8.7 The anthropologists who first reported on these cargo cultists treated them with a mixture of amusement and derision. Special chuckles were reserved for the ceremonial name, or title, that was given to the emissary who (it was hoped) would be the first one to return, and whose appearance would herald the onset of a new age of material prosperity: John Frumm. The name, the ethnographers had ascertained through interviewing older islanders, was derived from that of one of the regular cargo handlers or bat-wavers during the golden era of the occupation, who identified himself as simply John from America—a name the Vanuatans, in their patois, had contracted to John Frumm. But when a second wave of ethnographers came to the island, and revisited, in the light of the new research they conducted there, the first wave’s studies, they criticized the colonialist arrogance of their predecessors. More than that: speaking of motes and beams, they urged humility. For hadn’t the West also been awaiting a re-arrival from the skies, and not just for fifty years? Didn’t we, too, have our own, Nazarene John Frumm? They were, of course, correct. Nor was this Messianism confined to Christians. It strikes me that our entire social organism — its economy, its social policy, its civil order — that these don’t implode, hurling us all into a wild abyss of plunder, rape and burning, is down to their being reined in, held in alignment, by a yoking to this notion of the Future; and humanity, its gaze fixed on this apparition hovering just over the horizon, is thus herded along the requisite channels, its anarchic inclinations kept in check.

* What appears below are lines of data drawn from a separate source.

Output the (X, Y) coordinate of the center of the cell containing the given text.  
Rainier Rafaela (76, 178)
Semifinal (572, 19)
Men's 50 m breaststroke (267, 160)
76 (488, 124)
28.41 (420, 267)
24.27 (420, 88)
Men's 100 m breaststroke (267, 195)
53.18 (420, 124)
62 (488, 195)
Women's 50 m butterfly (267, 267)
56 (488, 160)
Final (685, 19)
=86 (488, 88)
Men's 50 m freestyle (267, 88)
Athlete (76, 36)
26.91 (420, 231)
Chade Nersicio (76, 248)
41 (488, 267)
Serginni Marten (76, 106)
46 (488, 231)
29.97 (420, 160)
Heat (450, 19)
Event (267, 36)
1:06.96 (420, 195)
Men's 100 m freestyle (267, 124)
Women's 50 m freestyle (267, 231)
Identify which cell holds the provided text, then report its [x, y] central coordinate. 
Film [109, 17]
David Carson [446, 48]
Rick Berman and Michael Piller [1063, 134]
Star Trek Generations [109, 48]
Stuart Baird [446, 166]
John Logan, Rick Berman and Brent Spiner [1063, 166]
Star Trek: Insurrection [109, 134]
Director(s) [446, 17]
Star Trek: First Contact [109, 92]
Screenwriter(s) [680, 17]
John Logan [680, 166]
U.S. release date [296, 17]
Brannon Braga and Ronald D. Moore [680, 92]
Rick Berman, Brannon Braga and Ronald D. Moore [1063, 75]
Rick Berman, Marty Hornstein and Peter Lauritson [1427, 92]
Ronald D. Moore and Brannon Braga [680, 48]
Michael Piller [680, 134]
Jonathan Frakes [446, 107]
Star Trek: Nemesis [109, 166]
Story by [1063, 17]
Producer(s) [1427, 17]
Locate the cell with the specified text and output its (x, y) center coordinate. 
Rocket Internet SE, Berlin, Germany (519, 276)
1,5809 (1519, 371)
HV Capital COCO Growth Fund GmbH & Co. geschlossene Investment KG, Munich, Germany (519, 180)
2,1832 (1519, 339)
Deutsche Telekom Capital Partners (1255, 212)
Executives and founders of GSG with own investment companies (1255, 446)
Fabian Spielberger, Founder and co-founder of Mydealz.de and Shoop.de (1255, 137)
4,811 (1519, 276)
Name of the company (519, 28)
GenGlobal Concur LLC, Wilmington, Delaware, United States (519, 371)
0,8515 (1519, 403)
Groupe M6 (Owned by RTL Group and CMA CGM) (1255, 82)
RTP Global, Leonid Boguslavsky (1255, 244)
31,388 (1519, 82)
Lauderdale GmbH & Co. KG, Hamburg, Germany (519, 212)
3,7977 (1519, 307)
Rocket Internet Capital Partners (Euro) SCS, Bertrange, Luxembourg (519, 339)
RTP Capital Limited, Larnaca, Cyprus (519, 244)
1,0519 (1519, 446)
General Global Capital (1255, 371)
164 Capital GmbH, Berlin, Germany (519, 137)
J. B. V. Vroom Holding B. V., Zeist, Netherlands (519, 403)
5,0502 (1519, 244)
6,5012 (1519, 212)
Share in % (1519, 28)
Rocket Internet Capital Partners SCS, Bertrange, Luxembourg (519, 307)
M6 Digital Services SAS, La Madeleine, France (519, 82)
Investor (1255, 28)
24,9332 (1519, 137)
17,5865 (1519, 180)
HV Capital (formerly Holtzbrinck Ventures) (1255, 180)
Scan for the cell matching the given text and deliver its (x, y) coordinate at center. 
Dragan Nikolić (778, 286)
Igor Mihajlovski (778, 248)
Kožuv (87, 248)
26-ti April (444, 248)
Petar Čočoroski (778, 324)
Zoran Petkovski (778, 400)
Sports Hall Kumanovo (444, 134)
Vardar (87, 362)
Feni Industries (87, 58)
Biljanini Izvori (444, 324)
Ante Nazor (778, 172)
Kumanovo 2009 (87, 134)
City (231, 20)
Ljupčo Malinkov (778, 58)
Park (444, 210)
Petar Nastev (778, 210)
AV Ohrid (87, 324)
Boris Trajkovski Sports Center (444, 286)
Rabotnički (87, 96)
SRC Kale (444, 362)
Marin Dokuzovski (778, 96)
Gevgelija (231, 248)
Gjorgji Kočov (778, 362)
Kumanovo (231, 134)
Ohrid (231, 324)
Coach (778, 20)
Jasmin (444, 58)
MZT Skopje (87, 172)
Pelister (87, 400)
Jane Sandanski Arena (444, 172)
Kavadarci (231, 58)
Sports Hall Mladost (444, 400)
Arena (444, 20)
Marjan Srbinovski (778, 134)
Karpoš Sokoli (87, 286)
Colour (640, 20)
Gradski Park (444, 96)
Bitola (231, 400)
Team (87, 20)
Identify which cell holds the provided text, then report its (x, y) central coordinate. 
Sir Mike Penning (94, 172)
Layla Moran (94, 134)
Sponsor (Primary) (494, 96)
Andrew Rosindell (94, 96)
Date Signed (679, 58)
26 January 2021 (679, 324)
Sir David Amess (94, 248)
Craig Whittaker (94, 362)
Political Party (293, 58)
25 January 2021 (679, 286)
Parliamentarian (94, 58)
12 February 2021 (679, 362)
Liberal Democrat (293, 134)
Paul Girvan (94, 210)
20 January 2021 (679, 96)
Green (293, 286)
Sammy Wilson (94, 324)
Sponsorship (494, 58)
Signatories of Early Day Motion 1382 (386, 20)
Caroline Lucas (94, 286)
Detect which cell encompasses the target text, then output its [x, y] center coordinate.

Certainly, each brief the Company worked on, every pitch we made, involved an invocation of, a genuflection to, the Future: explaining how social media will become the new press-baronage, or suburbia the new town centre, or how emerging economies would bypass the analogue to plunge straight into the post-digital phase — using the Future to confer the seal of truth on these scenarios and assertions, making them absolute and objective simply by placing them within this Future: that’s how we won contracts. Everything, as Peyman said, may be a fiction — but the Future is the biggest shaggy-dog story of all.